Start of INPUT RECORDS
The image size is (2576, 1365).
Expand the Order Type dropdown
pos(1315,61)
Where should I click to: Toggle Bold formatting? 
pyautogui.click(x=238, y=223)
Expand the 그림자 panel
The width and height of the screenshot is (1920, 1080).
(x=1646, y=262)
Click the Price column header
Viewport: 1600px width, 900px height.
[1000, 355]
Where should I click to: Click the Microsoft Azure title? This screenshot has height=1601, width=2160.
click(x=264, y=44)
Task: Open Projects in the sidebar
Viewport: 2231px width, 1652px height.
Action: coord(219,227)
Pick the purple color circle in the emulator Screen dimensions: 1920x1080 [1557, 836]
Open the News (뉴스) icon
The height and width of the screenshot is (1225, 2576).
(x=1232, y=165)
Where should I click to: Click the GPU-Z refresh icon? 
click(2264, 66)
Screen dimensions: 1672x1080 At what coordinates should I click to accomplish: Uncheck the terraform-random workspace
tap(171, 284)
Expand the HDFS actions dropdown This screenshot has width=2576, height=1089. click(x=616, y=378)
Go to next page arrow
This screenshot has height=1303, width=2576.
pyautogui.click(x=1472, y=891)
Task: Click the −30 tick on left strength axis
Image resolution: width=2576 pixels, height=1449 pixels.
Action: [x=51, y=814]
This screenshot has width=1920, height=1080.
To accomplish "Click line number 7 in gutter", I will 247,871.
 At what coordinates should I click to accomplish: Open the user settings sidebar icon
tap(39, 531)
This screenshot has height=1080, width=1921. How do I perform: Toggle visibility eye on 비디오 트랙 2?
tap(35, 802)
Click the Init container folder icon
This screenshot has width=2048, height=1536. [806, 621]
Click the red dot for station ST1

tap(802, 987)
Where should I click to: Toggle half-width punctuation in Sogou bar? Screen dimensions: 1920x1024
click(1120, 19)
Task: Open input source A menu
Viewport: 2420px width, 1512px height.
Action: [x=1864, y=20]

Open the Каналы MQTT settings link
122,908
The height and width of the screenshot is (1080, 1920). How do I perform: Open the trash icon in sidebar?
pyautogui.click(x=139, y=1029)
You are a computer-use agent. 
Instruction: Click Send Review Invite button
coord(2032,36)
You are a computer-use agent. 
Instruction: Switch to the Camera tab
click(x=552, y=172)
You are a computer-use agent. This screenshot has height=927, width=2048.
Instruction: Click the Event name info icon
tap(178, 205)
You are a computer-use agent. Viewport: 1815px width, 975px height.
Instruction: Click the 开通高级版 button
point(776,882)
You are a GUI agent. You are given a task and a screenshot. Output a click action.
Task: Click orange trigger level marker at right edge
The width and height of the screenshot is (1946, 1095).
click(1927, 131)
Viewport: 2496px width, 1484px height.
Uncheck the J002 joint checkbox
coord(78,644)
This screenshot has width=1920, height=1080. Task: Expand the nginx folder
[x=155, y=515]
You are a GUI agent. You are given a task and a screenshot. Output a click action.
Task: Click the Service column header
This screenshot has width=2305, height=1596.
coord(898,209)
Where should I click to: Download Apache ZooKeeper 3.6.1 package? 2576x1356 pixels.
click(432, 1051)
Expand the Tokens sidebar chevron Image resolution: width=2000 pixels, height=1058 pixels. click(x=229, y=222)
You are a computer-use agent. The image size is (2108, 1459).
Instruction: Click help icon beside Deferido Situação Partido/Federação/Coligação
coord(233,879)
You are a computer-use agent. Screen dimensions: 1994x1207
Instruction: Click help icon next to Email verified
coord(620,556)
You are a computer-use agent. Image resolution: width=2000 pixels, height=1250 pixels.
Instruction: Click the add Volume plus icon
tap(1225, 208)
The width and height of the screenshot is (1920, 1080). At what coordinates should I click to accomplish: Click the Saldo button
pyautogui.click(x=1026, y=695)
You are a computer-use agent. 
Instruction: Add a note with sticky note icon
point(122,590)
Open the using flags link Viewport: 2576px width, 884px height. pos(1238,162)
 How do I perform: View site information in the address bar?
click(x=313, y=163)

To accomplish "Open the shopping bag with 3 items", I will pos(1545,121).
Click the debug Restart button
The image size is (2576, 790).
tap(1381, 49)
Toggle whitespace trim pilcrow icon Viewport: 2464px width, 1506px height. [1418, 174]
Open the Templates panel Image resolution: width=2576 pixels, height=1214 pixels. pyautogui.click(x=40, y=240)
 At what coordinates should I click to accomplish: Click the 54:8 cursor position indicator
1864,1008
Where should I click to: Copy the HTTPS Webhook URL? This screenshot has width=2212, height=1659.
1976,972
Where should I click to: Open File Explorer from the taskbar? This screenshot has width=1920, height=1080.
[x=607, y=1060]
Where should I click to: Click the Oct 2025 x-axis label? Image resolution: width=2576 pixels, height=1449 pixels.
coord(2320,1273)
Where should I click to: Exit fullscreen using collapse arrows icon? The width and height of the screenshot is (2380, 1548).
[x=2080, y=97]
End of INPUT RECORDS
The whole of the data above must be given again, unaltered and complete.

* [RESPONSE TO THE TASK]
The image size is (2576, 1365).
Expand the Order Type dropdown
pos(1315,61)
Where should I click to: Toggle Bold formatting? 
pyautogui.click(x=238, y=223)
Expand the 그림자 panel
The width and height of the screenshot is (1920, 1080).
(x=1646, y=262)
Click the Price column header
Viewport: 1600px width, 900px height.
[1000, 355]
Where should I click to: Click the Microsoft Azure title? This screenshot has height=1601, width=2160.
click(x=264, y=44)
Task: Open Projects in the sidebar
Viewport: 2231px width, 1652px height.
Action: coord(219,227)
Pick the purple color circle in the emulator Screen dimensions: 1920x1080 [1557, 836]
Open the News (뉴스) icon
The height and width of the screenshot is (1225, 2576).
(x=1232, y=165)
Where should I click to: Click the GPU-Z refresh icon? 
click(2264, 66)
Screen dimensions: 1672x1080 At what coordinates should I click to accomplish: Uncheck the terraform-random workspace
tap(171, 284)
Expand the HDFS actions dropdown This screenshot has width=2576, height=1089. click(x=616, y=378)
Go to next page arrow
This screenshot has height=1303, width=2576.
pyautogui.click(x=1472, y=891)
Task: Click the −30 tick on left strength axis
Image resolution: width=2576 pixels, height=1449 pixels.
Action: [x=51, y=814]
This screenshot has width=1920, height=1080.
To accomplish "Click line number 7 in gutter", I will 247,871.
 At what coordinates should I click to accomplish: Open the user settings sidebar icon
tap(39, 531)
This screenshot has height=1080, width=1921. How do I perform: Toggle visibility eye on 비디오 트랙 2?
tap(35, 802)
Click the Init container folder icon
This screenshot has width=2048, height=1536. [806, 621]
Click the red dot for station ST1

tap(802, 987)
Where should I click to: Toggle half-width punctuation in Sogou bar? Screen dimensions: 1920x1024
click(1120, 19)
Task: Open input source A menu
Viewport: 2420px width, 1512px height.
Action: [x=1864, y=20]

Open the Каналы MQTT settings link
122,908
The height and width of the screenshot is (1080, 1920). How do I perform: Open the trash icon in sidebar?
pyautogui.click(x=139, y=1029)
You are a computer-use agent. 
Instruction: Click Send Review Invite button
coord(2032,36)
You are a computer-use agent. 
Instruction: Switch to the Camera tab
click(x=552, y=172)
You are a computer-use agent. This screenshot has height=927, width=2048.
Instruction: Click the Event name info icon
tap(178, 205)
You are a computer-use agent. Viewport: 1815px width, 975px height.
Instruction: Click the 开通高级版 button
point(776,882)
You are a GUI agent. You are given a task and a screenshot. Output a click action.
Task: Click orange trigger level marker at right edge
The width and height of the screenshot is (1946, 1095).
click(1927, 131)
Viewport: 2496px width, 1484px height.
Uncheck the J002 joint checkbox
coord(78,644)
This screenshot has width=1920, height=1080. Task: Expand the nginx folder
[x=155, y=515]
You are a GUI agent. You are given a task and a screenshot. Output a click action.
Task: Click the Service column header
This screenshot has width=2305, height=1596.
coord(898,209)
Where should I click to: Download Apache ZooKeeper 3.6.1 package? 2576x1356 pixels.
click(432, 1051)
Expand the Tokens sidebar chevron Image resolution: width=2000 pixels, height=1058 pixels. click(x=229, y=222)
You are a computer-use agent. The image size is (2108, 1459).
Instruction: Click help icon beside Deferido Situação Partido/Federação/Coligação
coord(233,879)
You are a computer-use agent. Screen dimensions: 1994x1207
Instruction: Click help icon next to Email verified
coord(620,556)
You are a computer-use agent. Image resolution: width=2000 pixels, height=1250 pixels.
Instruction: Click the add Volume plus icon
tap(1225, 208)
The width and height of the screenshot is (1920, 1080). At what coordinates should I click to accomplish: Click the Saldo button
pyautogui.click(x=1026, y=695)
You are a computer-use agent. 
Instruction: Add a note with sticky note icon
point(122,590)
Open the using flags link Viewport: 2576px width, 884px height. pos(1238,162)
 How do I perform: View site information in the address bar?
click(x=313, y=163)

To accomplish "Open the shopping bag with 3 items", I will pos(1545,121).
Click the debug Restart button
The image size is (2576, 790).
tap(1381, 49)
Toggle whitespace trim pilcrow icon Viewport: 2464px width, 1506px height. [1418, 174]
Open the Templates panel Image resolution: width=2576 pixels, height=1214 pixels. pyautogui.click(x=40, y=240)
 At what coordinates should I click to accomplish: Click the 54:8 cursor position indicator
1864,1008
Where should I click to: Copy the HTTPS Webhook URL? This screenshot has width=2212, height=1659.
1976,972
Where should I click to: Open File Explorer from the taskbar? This screenshot has width=1920, height=1080.
[x=607, y=1060]
Where should I click to: Click the Oct 2025 x-axis label? Image resolution: width=2576 pixels, height=1449 pixels.
coord(2320,1273)
Where should I click to: Exit fullscreen using collapse arrows icon? The width and height of the screenshot is (2380, 1548).
[x=2080, y=97]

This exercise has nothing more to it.